YOUR TASK - Reproduce the items exactly as they appear, from the start of the items through the line containing "will click(110, 212).", inclusive.

* * *

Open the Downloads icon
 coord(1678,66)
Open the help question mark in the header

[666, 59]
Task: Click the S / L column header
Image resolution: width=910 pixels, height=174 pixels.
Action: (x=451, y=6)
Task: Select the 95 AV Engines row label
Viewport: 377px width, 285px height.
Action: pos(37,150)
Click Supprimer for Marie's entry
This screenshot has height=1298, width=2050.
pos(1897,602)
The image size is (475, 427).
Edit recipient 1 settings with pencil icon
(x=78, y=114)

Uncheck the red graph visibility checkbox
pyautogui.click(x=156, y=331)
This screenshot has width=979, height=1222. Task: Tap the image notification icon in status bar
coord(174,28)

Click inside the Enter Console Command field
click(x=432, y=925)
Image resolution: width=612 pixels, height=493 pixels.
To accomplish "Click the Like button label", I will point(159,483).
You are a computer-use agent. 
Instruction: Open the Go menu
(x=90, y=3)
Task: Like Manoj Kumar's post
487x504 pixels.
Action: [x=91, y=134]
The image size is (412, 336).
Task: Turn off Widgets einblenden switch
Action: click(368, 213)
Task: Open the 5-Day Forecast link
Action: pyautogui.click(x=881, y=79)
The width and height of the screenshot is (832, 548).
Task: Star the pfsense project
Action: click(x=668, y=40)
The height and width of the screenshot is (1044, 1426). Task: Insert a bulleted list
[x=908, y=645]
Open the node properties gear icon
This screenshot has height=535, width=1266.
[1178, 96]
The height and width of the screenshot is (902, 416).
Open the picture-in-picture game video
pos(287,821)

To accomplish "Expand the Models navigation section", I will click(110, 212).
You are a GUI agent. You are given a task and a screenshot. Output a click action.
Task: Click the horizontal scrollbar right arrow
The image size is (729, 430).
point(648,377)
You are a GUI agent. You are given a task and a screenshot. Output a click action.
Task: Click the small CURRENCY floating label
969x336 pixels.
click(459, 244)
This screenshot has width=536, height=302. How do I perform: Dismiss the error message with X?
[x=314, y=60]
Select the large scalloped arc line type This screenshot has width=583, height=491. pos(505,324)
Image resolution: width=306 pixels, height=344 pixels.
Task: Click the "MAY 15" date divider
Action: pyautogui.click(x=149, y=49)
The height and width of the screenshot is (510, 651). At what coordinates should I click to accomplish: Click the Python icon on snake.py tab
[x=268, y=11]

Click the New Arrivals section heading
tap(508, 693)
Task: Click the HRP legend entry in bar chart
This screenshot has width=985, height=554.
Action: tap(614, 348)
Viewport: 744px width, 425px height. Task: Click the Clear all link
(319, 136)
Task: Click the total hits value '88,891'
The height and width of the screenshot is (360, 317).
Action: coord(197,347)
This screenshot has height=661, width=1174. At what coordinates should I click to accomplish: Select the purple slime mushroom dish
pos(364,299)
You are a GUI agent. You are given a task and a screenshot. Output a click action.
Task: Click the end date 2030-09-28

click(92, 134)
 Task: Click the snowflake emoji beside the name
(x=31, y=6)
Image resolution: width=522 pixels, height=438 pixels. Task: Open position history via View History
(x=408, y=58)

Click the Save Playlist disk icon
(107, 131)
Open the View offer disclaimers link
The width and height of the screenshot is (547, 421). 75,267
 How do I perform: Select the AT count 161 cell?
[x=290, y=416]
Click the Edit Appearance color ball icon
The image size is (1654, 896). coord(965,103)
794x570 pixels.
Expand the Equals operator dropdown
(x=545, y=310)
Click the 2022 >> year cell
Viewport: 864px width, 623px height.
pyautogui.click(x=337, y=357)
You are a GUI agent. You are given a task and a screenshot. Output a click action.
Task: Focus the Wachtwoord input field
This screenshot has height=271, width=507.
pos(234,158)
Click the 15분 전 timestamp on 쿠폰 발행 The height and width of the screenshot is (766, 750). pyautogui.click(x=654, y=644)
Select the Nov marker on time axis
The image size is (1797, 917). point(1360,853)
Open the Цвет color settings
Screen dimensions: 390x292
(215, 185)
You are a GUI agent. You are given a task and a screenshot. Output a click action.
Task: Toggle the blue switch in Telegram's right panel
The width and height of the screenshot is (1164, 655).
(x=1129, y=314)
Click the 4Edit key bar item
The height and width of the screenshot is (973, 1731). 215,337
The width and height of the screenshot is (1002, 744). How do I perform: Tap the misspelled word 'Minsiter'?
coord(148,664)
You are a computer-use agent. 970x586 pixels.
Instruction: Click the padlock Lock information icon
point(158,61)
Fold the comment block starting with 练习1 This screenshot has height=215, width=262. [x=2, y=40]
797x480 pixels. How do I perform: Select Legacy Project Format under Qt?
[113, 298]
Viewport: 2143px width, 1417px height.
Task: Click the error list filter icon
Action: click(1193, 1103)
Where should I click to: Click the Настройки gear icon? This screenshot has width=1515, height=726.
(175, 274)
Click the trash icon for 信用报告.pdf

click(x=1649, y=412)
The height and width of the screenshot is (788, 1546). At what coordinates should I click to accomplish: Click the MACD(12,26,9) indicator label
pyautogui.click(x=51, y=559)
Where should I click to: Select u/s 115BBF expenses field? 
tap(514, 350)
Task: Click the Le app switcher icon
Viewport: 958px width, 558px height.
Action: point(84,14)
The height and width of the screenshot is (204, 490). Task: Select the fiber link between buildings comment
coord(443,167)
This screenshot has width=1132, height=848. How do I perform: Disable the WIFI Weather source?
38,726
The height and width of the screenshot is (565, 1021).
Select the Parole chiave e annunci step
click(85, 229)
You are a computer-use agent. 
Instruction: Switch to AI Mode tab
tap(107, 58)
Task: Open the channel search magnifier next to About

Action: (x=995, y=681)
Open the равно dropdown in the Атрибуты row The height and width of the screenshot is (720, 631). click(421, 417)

* * *

RESPONSE TO THE EXERCISE -
Open the Downloads icon
 coord(1678,66)
Open the help question mark in the header

[666, 59]
Task: Click the S / L column header
Image resolution: width=910 pixels, height=174 pixels.
Action: (x=451, y=6)
Task: Select the 95 AV Engines row label
Viewport: 377px width, 285px height.
Action: pos(37,150)
Click Supprimer for Marie's entry
This screenshot has height=1298, width=2050.
pos(1897,602)
The image size is (475, 427).
Edit recipient 1 settings with pencil icon
(x=78, y=114)

Uncheck the red graph visibility checkbox
pyautogui.click(x=156, y=331)
This screenshot has width=979, height=1222. Task: Tap the image notification icon in status bar
coord(174,28)

Click inside the Enter Console Command field
click(x=432, y=925)
Image resolution: width=612 pixels, height=493 pixels.
To accomplish "Click the Like button label", I will point(159,483).
You are a computer-use agent. 
Instruction: Open the Go menu
(x=90, y=3)
Task: Like Manoj Kumar's post
487x504 pixels.
Action: [x=91, y=134]
The image size is (412, 336).
Task: Turn off Widgets einblenden switch
Action: click(368, 213)
Task: Open the 5-Day Forecast link
Action: pyautogui.click(x=881, y=79)
The width and height of the screenshot is (832, 548).
Task: Star the pfsense project
Action: click(x=668, y=40)
The height and width of the screenshot is (1044, 1426). Task: Insert a bulleted list
[x=908, y=645]
Open the node properties gear icon
This screenshot has height=535, width=1266.
[1178, 96]
The height and width of the screenshot is (902, 416).
Open the picture-in-picture game video
pos(287,821)

To accomplish "Expand the Models navigation section", I will click(110, 212).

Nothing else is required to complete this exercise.